While consumption soared, the province is on the hook for making sure that householders and small businesses pay no more than 4.3 cents a kilowatt hour for their electricity, retroactive to last May.

But on the electricity market, the price of power in January averaged 6.2 cents a kilowatt hour. That means the province must make up the difference of 1.9 cents a kilowatt hour for consumers and small businesses, about 47 per cent of Ontario’s electricity market. That came to $135 million, according to the Independent Electricity Market Operator (IMO).

Critics were quick to pounce on the new figures showing record consumption and soaring subsidies. "Taxpayers are now paying our electricity bill," said Tom Adams, executive director of Energy Probe. "This is a terrible practice. The rate freeze is encouraging people to use power carelessly."
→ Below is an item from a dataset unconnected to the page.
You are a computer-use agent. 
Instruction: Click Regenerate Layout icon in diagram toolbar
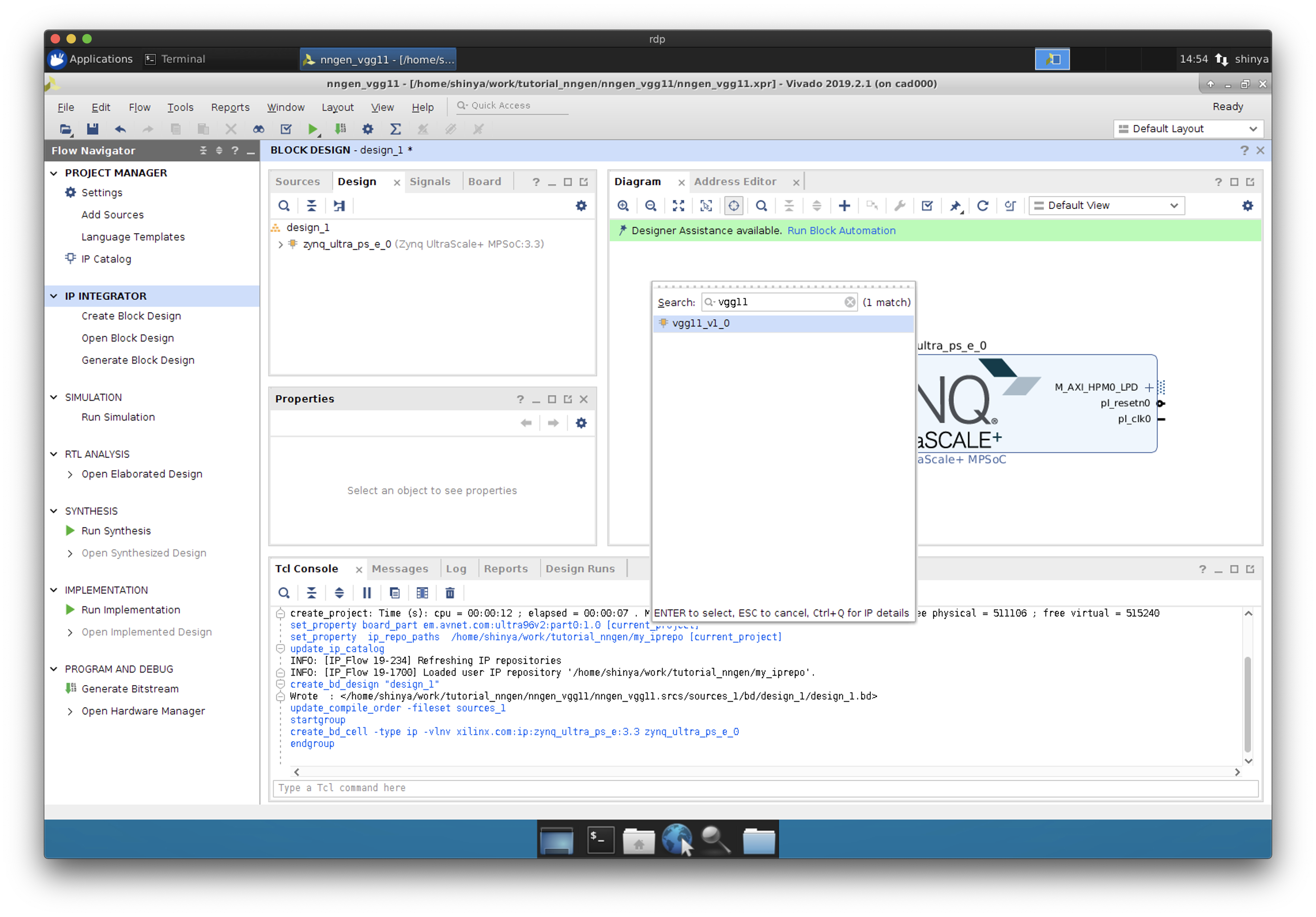982,206
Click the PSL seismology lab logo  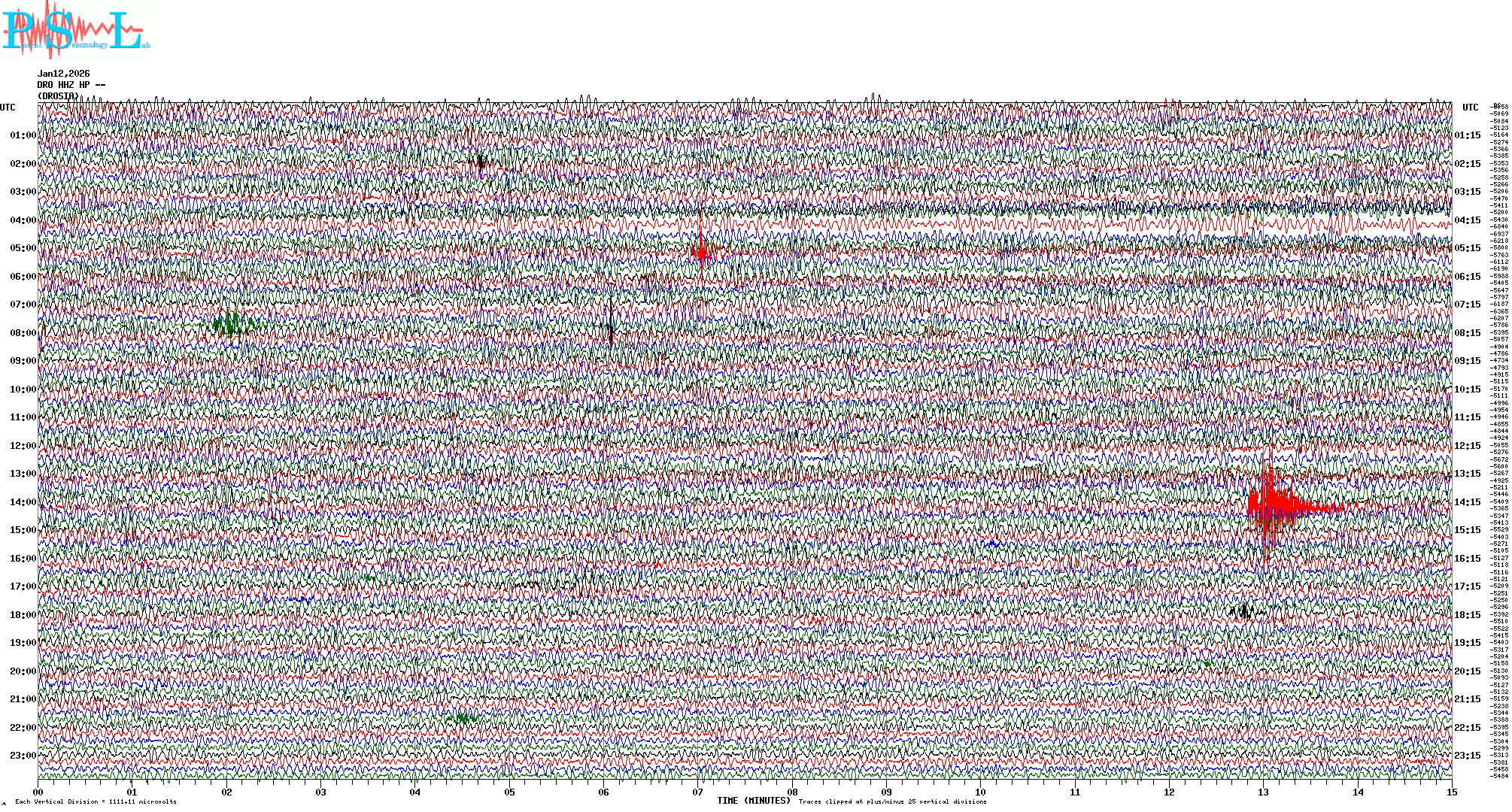[75, 30]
January’s bill for $135 million in subsidies follows December’s bill for $110 million. And the province has already shelled out $335 million, in the form of $75 refund cheques, to compensate consumers for the May to November period.
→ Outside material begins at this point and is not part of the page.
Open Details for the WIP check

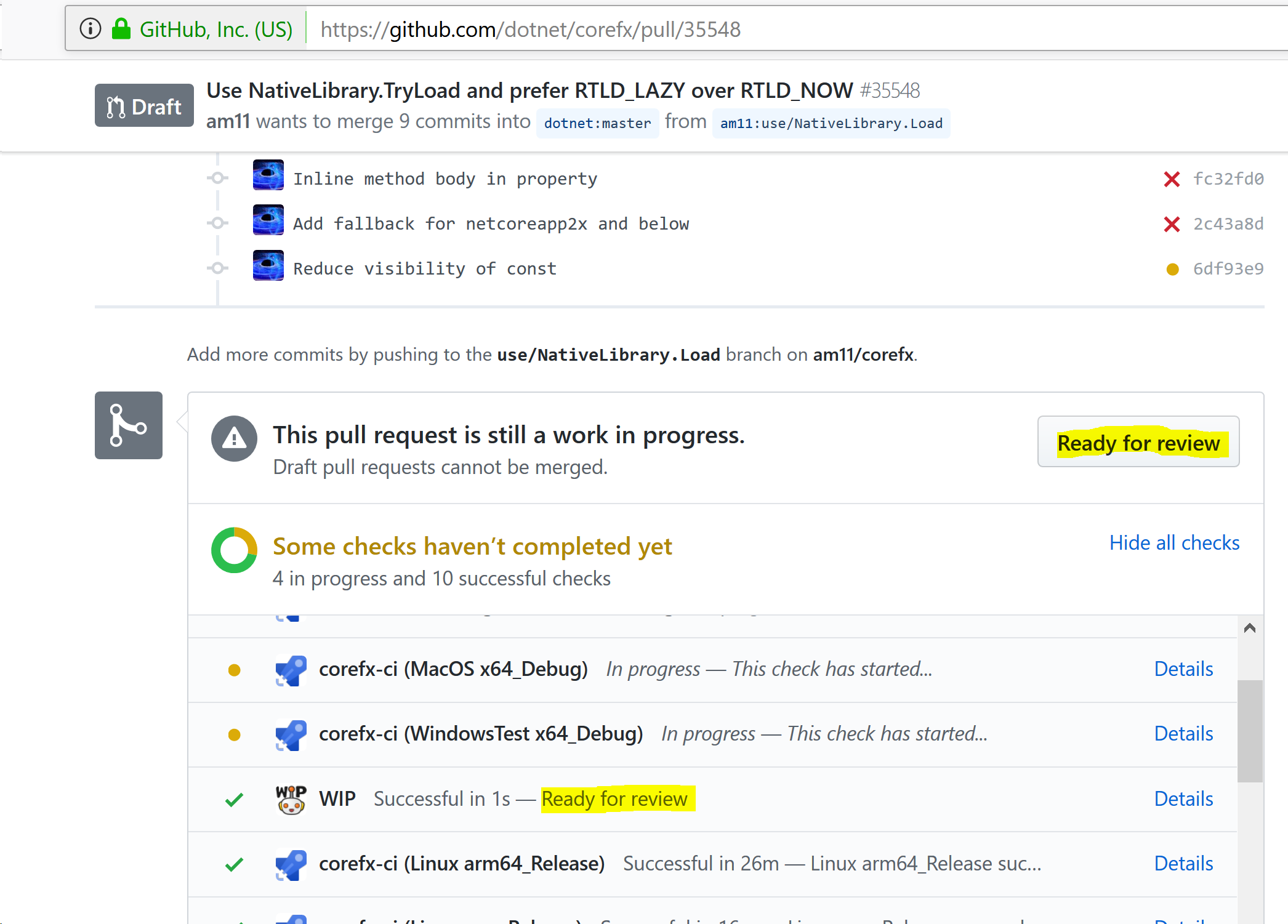point(1183,798)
But that won’t be enough to cover all the costs of reducing the price of power to 4.3 cents a kilowatt hour retroactive to May 1 when the province opened its electricity market.
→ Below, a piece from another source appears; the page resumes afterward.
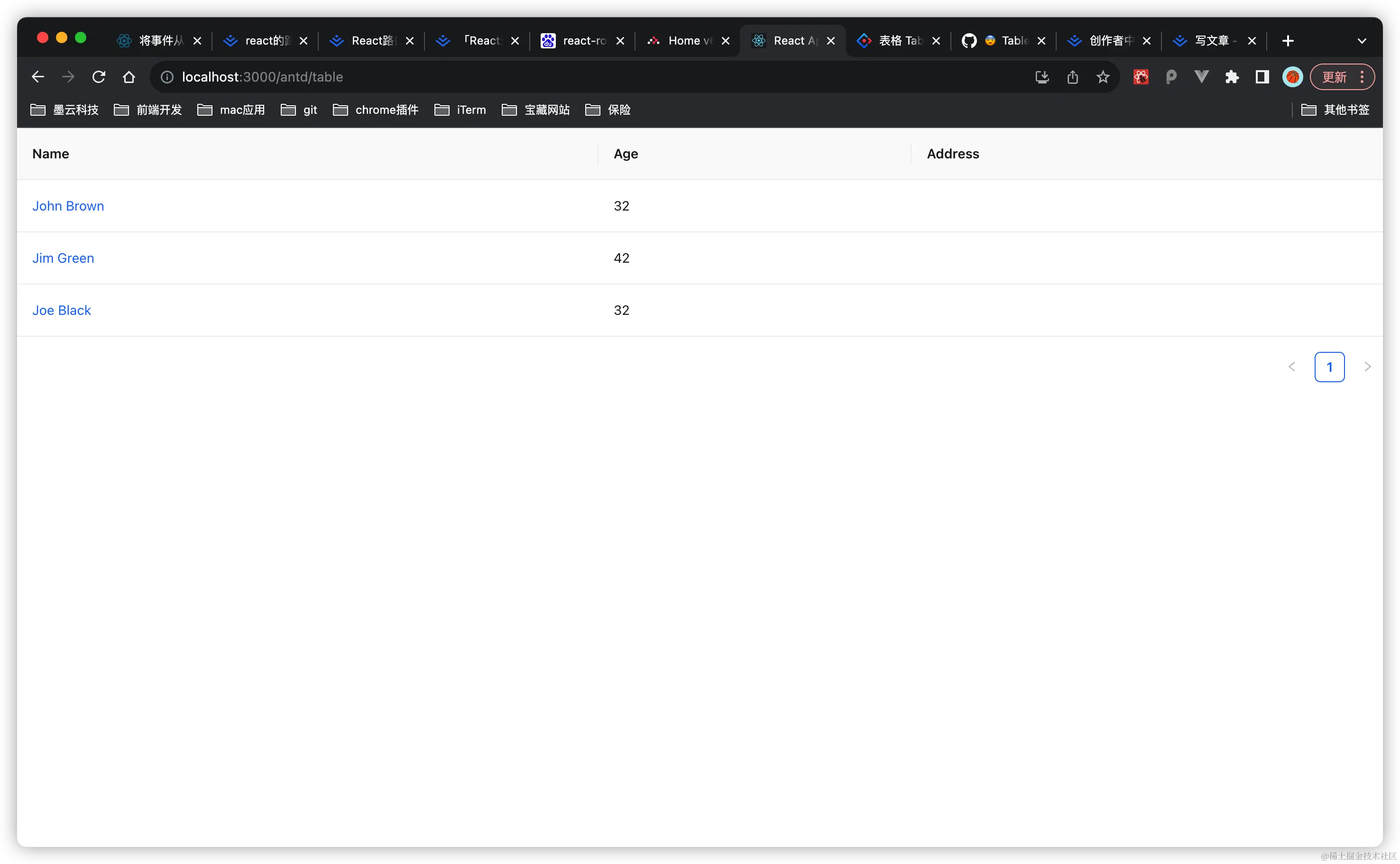Open the profile avatar menu

tap(1292, 76)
Only one-third of the province’s local utilities have reported their final tallies for the retroactive price freeze; those invoices have swelled the cost of the price freeze by a further $60 million. So the total bill to date comes to $640 million, with more to come.

The province has argued that the cost of the refunds will be offset by lower prices over the long term, plus refunds collected from Ontario Power Generation Inc., which is owned by the province and produces 70 per cent of Ontario’s power.

Because of OPG’s market heft, it must refund revenue on part of its production whenever the price rises above 3.8 cents a kilowatt hour.

That fund now stands at nearly $1.1 billion. But less than half of it, or about $513 million, is available to consumers and small businesses. The remainder is earmarked for big businesses, which must pay the full market price for power.

Since the cost of subsidizing consumers already stands at $640 million and rising, there isn’t enough in the fund currently to cover the consumer subsidy. Deficits are financed by the Ontario Electricity Finance Corp. (OEFC), the provincial body set up to administer the debt left over by the former Ontario Hydro.

Consumers are billed for 4.3 cents a kilowatt hour, but the IMO, which runs the power market, must pay generators the full market price. The IMO submits a bill to the OEFC for the difference between 4.3 cents and the market price.

Energy Probe’s Adams said the provincial auditor should take a new look at the mounting liabilities on OEFC’s books.

But Premier Ernie Eves defended the rate freeze once again yesterday, saying he remains confident the price will balance out over the course of the four-year freeze.

Toronto’s January temperature averaged minus 8.3 degrees Celsius; January’s historical average is minus 6.3.

"Suffice it to say we could have been luckier," Eves told reporters during a transportation funding announcement in Bolton. "Over time, these things average themselves out and I’m confident that over a period of time, which is the way you should be looking at it, it will average itself out."

The Premier said he is also certain some nuclear generation will be back on line in the near future, but he did add that attracting new generating business is a challenge.

"We want the units at Pickering to be back up as soon as we can. I understand that one unit at least is fairly close to being on line at Pickering," he said. The project to restart the mothballed plant has consistently missed deadlines. It’s also more than $1 billion over budget.

"Beyond that, it’s fair to say that the biggest challenge will be to encourage new generation of power as we go forward," Eves said.

Michael Bryant, Liberal MPP and energy critic, said in an interview that private sector proposals to build generators have stalled since the province announced its price freeze in November.

"Because the industry has totally lost confidence in this government, I cannot imagine that we will ever get interest from independent power producers as long as Ernie Eves is at the helm," Bryant (St. Paul’s) said in an interview.

"The future could not be grimmer," he added. "The province of Ontario has become radioactive for potential electricity investment because of all the bungling and waffling by the current government."

"The problem is deregulation and privatization," said New Democratic Party leader Howard Hampton. "It’s time for the government to admit this is not working."